No había nada que le gustase más a Pedro que ver a sus hijos corriendo de un lado a otro. Estaban en la casa del árbol, pasando las vacaciones de verano. Hacía calor, pero todos eran felices. Debían estar cansados después de un largo día explorando las ruinas, pero los niños seguían corriendo sin parar, con una energía envidiable. Olivia estaba apoyada en el tronco del árbol, leyendo un libro. Su hija tenía once años y ya nada la impresionaba. Aunque le gustaban las historias de amor.
—¿Sabes que conocí a tu madre aquí? —le preguntó Pedro.
Olivia levantó la cabeza.
—¿Ah, sí?
—Sí.
—¿Qué pasó?
Pedro intercambió una mirada con Paula. Tendrían que contarle una versión censurada del encuentro, por supuesto.
—Ví a tu padre y supe que era mi destino —respondió ella.
—¿Y cómo supiste eso?
De nuevo, Paula y Pedro intercambiaron una mirada, ardiente en esa ocasión, y él supo que pasarían una larga y deliciosa noche abrazados, como habían hecho desde que se libró del miedo de amar y ser amado.
—Porque tuvimos la bendición de la lluvia —respondió Pedro.
Y, como por arte de magia, las nubes se abrieron en ese momento y empezó a llover. Una lluvia torrencial, sanadora y perfecta.

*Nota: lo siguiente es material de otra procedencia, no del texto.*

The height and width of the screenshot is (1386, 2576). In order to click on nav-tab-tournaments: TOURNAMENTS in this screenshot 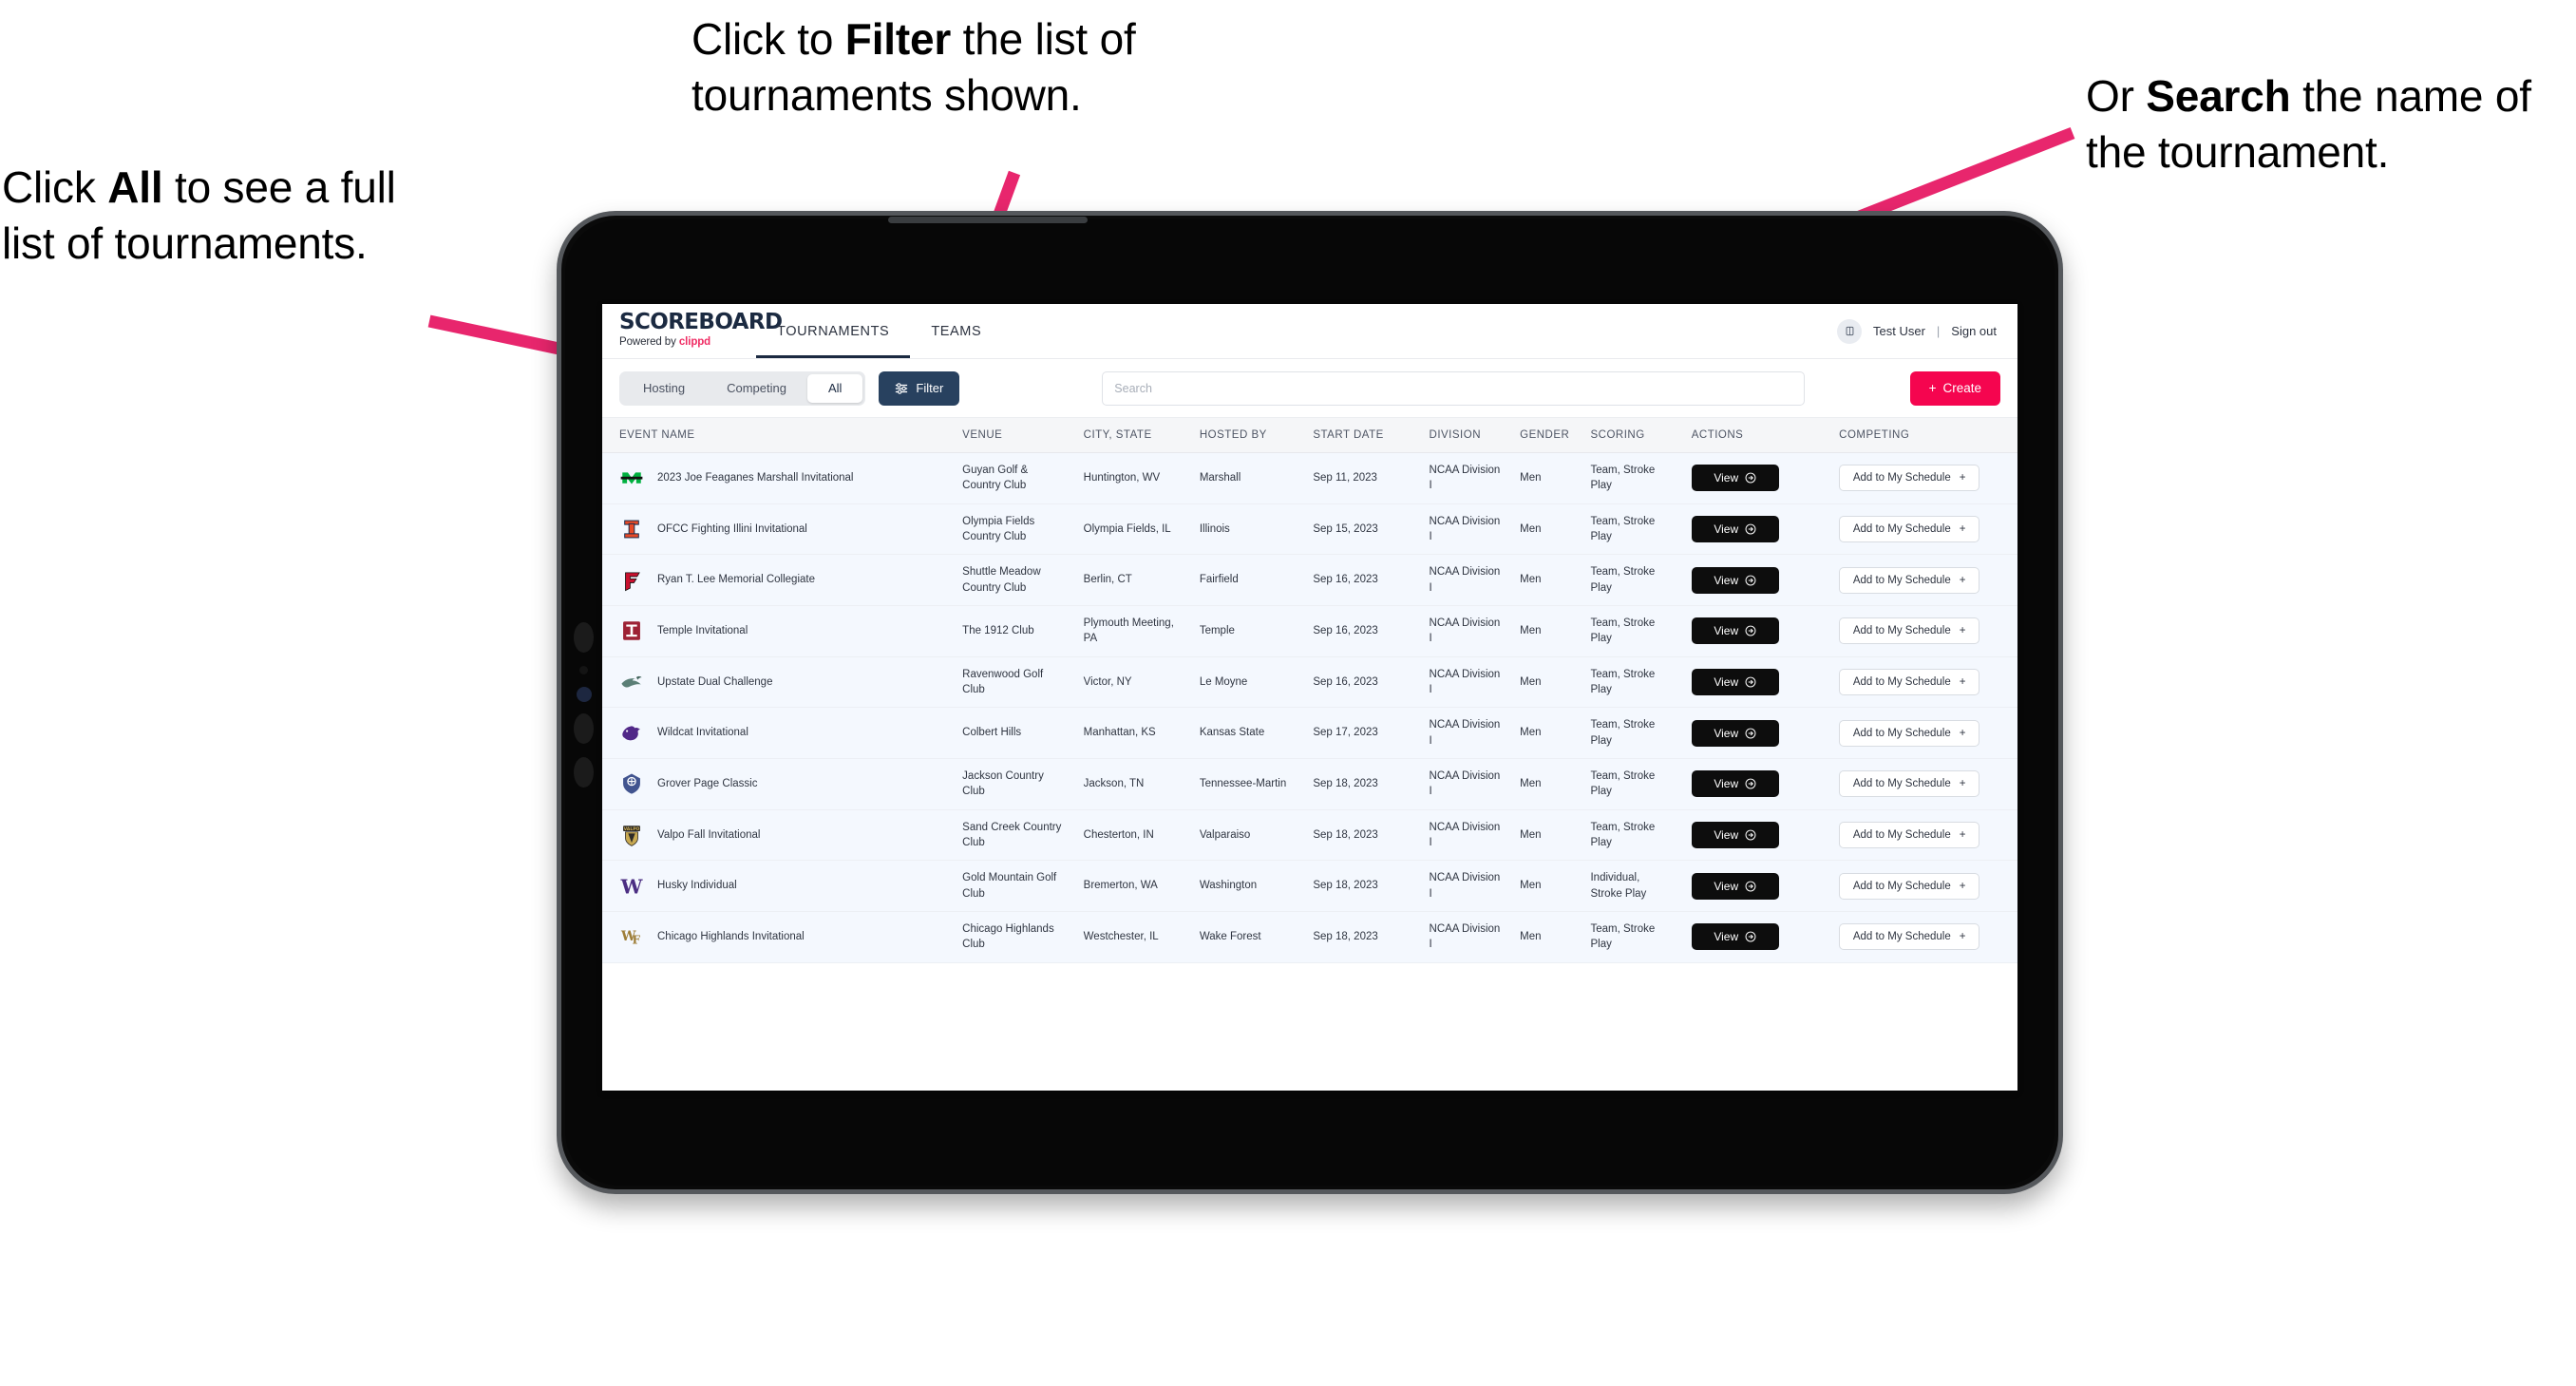, I will do `click(834, 331)`. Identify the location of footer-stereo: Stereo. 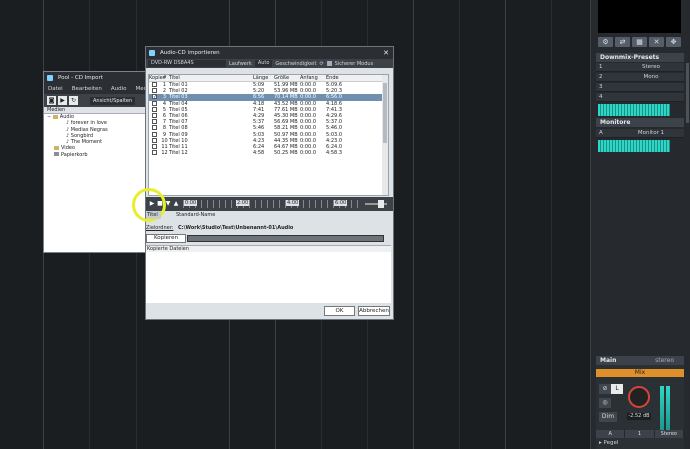
(669, 434).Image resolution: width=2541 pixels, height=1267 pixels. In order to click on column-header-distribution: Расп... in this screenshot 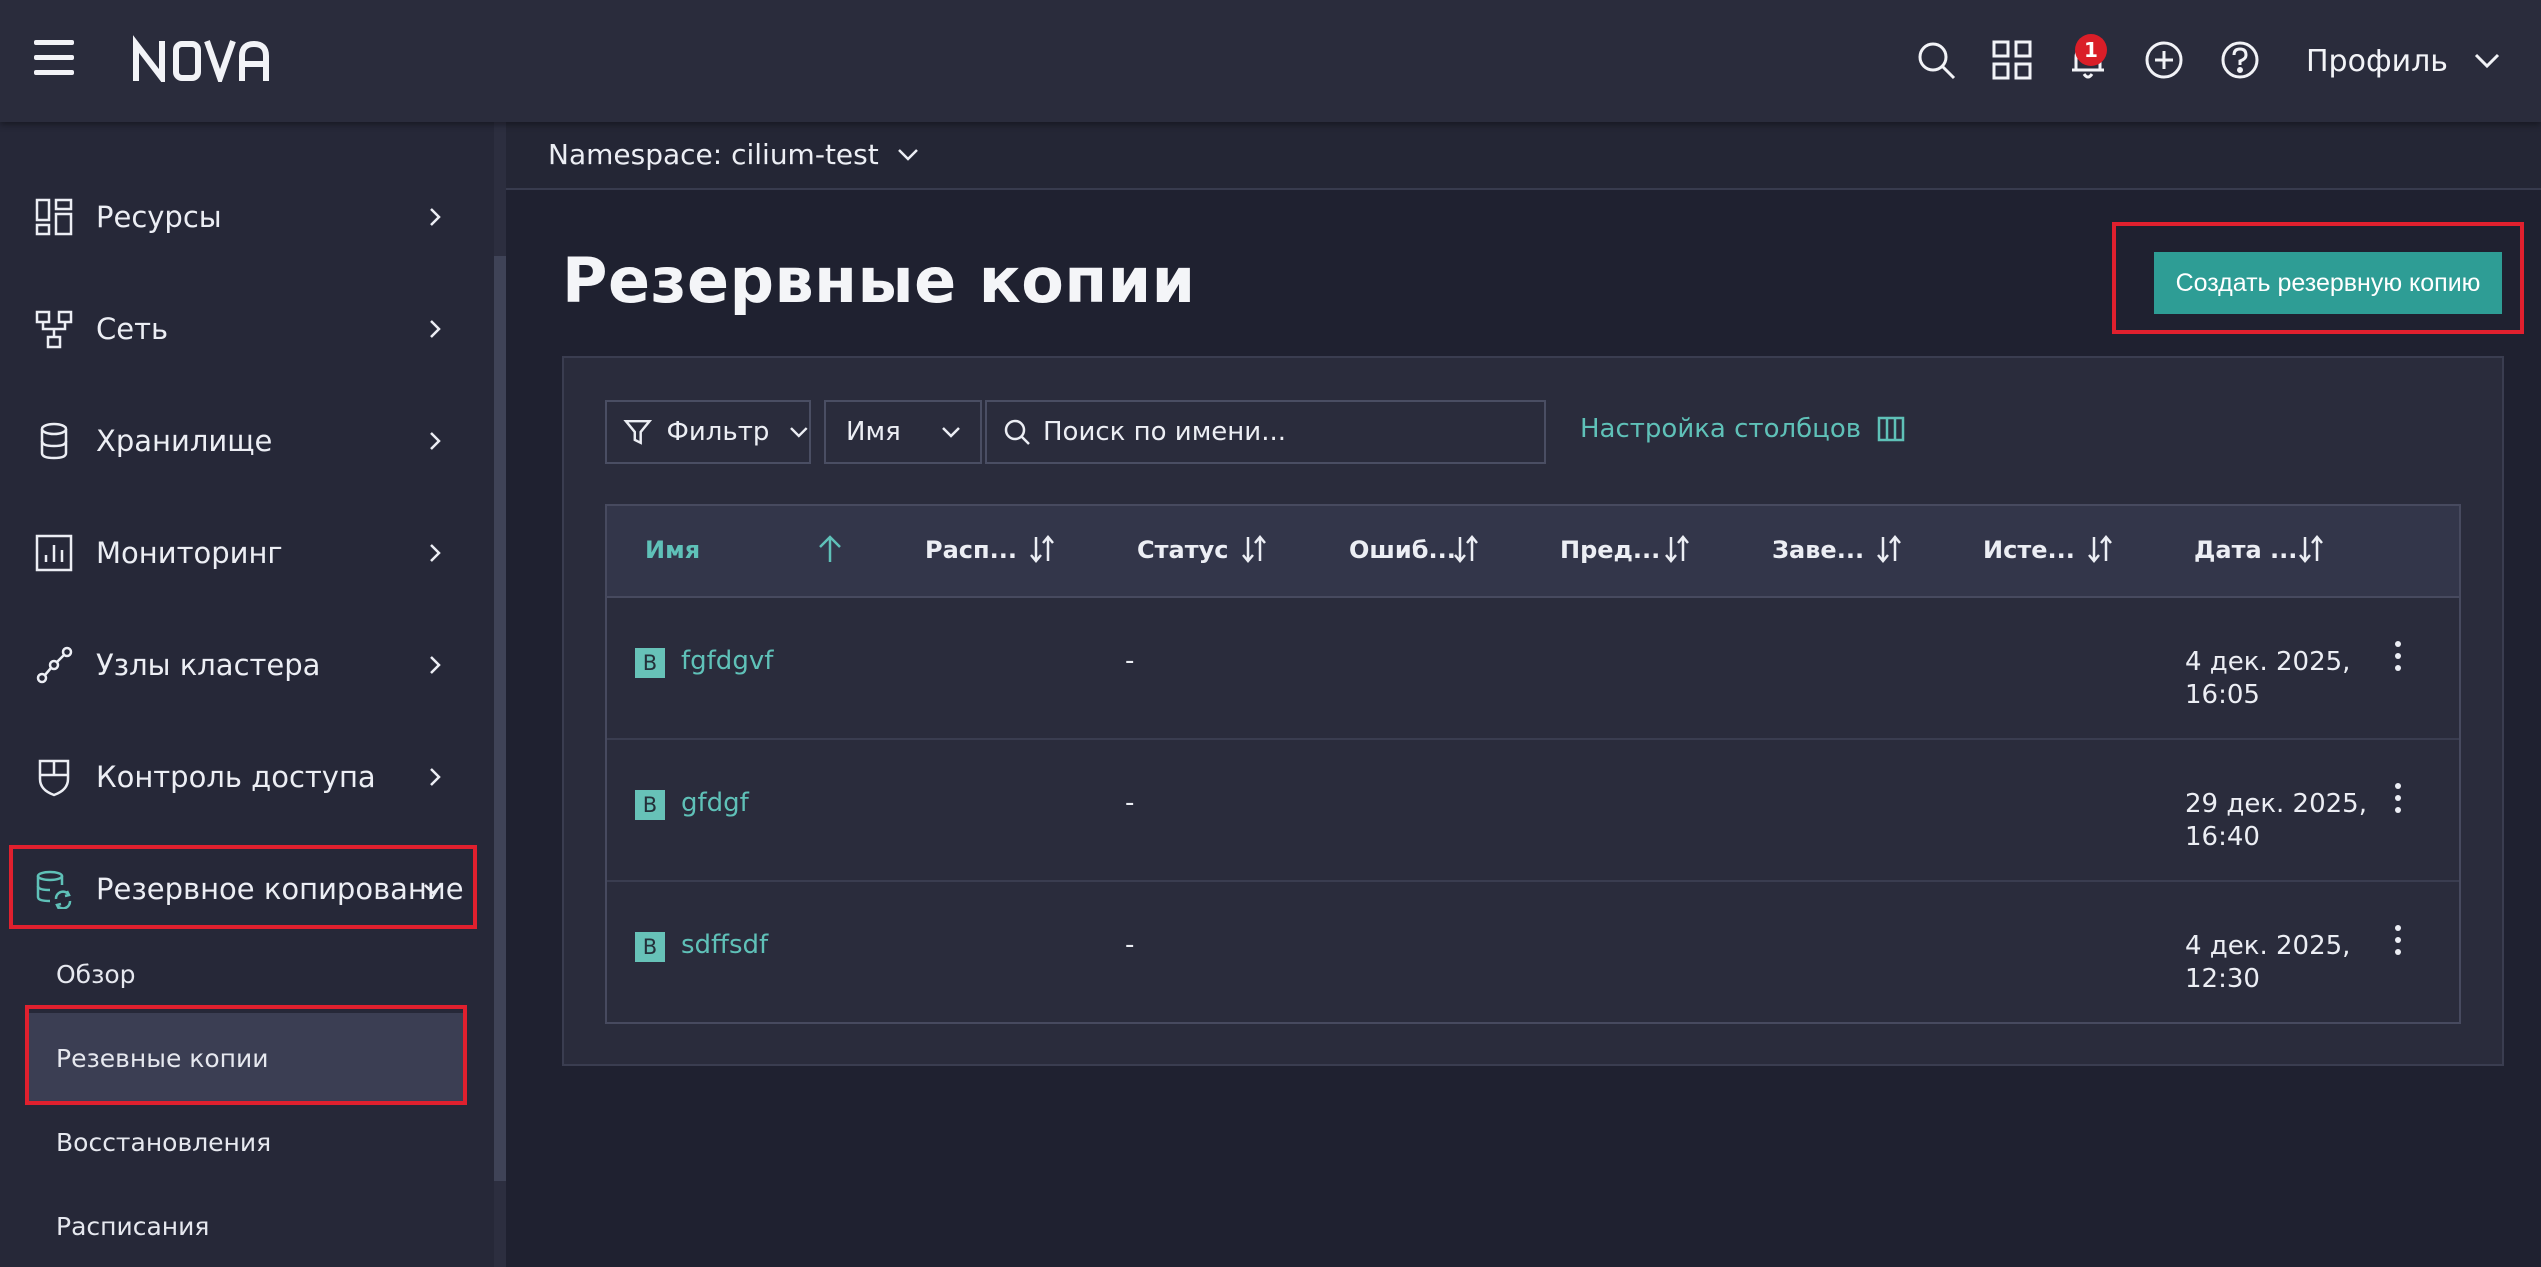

Pedro, Paula y sus cuatro hijos subieron corriendo a la casa y, mientras ella secaba a los niños, él preparó un té, como había hecho esa primera noche.
—¿Esto también ha sido el destino? —preguntó Olivia, sacudiendo las gotas de lluvia de su libro.
Pedro tomó a Paula por la cintura y la apretó contra su costado.
—Sí, yo creo que sí. En lo que se refiere a nosotros, creo que siempre es el destino.